Quiero señalar claramente que esto no es exclusivo del Ayuntamiento de Colima. Es más, creo que esa utilización del presupuesto ocurre en la inmensa mayoría de municipios de todo el país, pues, para nadie es un secreto que las “comunas” municipales son muy disputadas por los distintos partidos políticos sobre todo, porque los presupuestos asignados por el gobierno federal sirven para pagar buenos salarios, buenas prestaciones, gastos de representación, publicidad, promociones, etc., antes que para brindar obras y servicios a la población más necesitada -que es la aplastante mayoría en casi todos los municipios del país-, y, la cual vive, en la mayoría de los casos, en calles sin empedrar o pavimentar, es decir vive en calles que son polvorientas en épocas de secas y se convierten en lodazales en épocas de lluvias, vive sin drenaje, sin banquetas; que vive en colonias que en muchas ocasiones son atravesadas por canales de aguas negras a cielo abierto, por lo que constantemente sufre enfermedades derivadas de terrible insalubridad; viven en chozas, en barracas y, cuando mejor les va, en casas mal construidas, que tienen tantas goteras y son tan pequeñas que casi da lo mismo vivir dentro que fuera de estas “mansiones de la miseria”.

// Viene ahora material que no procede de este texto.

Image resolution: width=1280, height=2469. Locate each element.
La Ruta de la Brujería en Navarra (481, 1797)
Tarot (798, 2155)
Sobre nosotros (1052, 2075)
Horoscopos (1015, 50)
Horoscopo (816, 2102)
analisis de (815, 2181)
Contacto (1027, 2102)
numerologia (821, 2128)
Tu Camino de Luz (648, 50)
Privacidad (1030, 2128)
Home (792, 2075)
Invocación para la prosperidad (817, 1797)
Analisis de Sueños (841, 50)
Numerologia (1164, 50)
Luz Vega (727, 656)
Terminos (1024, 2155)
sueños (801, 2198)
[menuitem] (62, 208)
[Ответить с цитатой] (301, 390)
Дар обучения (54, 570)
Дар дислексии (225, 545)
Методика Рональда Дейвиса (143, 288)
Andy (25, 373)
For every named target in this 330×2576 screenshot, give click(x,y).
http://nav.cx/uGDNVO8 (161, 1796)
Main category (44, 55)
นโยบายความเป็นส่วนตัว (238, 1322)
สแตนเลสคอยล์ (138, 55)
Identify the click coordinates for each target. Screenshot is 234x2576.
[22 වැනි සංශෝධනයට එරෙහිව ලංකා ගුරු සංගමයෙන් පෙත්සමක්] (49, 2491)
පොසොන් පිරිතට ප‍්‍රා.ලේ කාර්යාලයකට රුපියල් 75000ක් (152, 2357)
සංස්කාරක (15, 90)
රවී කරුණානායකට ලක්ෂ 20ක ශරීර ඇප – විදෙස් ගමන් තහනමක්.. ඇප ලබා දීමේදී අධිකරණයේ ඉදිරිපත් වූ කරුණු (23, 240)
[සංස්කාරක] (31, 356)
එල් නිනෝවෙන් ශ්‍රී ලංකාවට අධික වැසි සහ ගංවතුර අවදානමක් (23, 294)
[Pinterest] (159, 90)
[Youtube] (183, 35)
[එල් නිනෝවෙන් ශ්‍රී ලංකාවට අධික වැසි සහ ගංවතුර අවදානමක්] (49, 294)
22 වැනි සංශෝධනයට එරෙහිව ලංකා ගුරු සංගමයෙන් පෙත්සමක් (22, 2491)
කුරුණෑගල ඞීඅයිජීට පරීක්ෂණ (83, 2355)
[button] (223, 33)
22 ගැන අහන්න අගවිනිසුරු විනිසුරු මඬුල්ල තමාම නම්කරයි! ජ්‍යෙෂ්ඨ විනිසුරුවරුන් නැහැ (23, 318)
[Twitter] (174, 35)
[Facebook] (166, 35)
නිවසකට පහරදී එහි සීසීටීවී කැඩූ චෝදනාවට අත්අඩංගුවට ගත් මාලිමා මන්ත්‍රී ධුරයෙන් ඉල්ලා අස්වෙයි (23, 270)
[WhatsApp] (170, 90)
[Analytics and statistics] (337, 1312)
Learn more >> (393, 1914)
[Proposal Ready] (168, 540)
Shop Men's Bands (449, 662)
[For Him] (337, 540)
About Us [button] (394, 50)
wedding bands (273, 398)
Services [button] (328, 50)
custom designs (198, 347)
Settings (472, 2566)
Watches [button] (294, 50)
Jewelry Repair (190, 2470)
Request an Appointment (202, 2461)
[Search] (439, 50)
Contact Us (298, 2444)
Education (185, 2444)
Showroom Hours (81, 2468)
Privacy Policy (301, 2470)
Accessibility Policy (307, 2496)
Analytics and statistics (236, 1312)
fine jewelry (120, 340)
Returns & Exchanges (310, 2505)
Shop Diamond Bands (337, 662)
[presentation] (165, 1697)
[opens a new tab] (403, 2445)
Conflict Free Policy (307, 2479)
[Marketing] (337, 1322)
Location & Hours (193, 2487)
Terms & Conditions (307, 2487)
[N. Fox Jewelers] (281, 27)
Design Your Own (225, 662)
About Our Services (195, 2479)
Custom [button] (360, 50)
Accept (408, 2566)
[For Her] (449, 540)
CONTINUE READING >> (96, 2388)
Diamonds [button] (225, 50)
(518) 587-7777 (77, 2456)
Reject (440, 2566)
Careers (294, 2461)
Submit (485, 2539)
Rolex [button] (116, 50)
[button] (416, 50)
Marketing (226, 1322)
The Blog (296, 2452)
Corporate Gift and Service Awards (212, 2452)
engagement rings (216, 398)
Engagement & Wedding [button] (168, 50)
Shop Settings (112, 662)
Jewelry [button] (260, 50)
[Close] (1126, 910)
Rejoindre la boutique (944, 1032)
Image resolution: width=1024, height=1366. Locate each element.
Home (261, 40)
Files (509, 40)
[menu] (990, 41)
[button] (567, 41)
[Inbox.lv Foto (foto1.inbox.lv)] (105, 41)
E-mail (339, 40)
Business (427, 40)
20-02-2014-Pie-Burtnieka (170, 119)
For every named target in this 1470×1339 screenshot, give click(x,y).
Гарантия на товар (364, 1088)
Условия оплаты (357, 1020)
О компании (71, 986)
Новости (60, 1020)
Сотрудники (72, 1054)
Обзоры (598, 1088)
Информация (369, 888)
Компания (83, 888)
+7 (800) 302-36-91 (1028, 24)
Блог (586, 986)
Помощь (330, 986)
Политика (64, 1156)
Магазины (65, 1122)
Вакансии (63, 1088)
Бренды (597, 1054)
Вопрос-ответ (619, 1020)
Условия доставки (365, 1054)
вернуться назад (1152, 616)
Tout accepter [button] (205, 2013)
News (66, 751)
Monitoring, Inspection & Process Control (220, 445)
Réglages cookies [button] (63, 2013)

No es exagerado señalar que son muy contados los ayuntamientos del país que aplican la mayor parte de su presupuesto asignado en construir caminos, en dotar de agua potable a sus comunidades, en construir escuelas, en introducir la red eléctrica y en tratar a toda costa de que los habitantes tengan un mejor nivel de vida, esas honrosas excepciones, desgraciadamente son pocas, y aquí en el municipio de Colima no ocurre precisamente eso, más bien el grueso del presupuesto va a parar en muchas cosas no prioritarias, y aunque algunos rubros son muy necesarios como la limpieza pública, el alumbrado público, etc., hay muchos gastos que nos son urgentes necesidades sociales; necesidades importantes como los empedrados en la colonia Torres Quintero y en Francisco Villa, la electrificación de la 3ª sección de la Unidad Antorchista, la limpieza de terrenos baldíos de muchas colonias, la atención a fuertes necesidades como el entubamiento del canal de aguas negras que atraviesa las muy pobladas colonias Miradores I, II Y III, y Gustavo Vázquez, la impermeabilización de casas de colonos humildes (me llamó la atención que una persona hablara en el “Ángel Guardián” -programa radiofónico-, diciendo sobre esta solicitud que “ya nada más faltaba que a esos colonos les llevaran el desayuno a la cama”, esto indica el grado de insensibilidad que hay en algunas ciudadanos que viven en zonas residenciales de Colima, a los cuales la terrible pobreza de los humildes colonos que requieren de atención del gobierno, les tiene sin cuidado).
Hay, pues, dos formas en México de aplicar el presupuesto de los municipios, presupuesto que, como sabemos, sale de los bolsillos de todos los mexicanos, sobre todo de la población trabajadora, mediante el pago de impuestos. He aquí el verdadero fondo de la lucha del Movimiento Antorchista de Colima. Por esa falta de atención hacia los colonos pobres marcharemos por las calles de la capital y haremos un plantón la próxima semana en la sede del Ayuntamiento de Colima.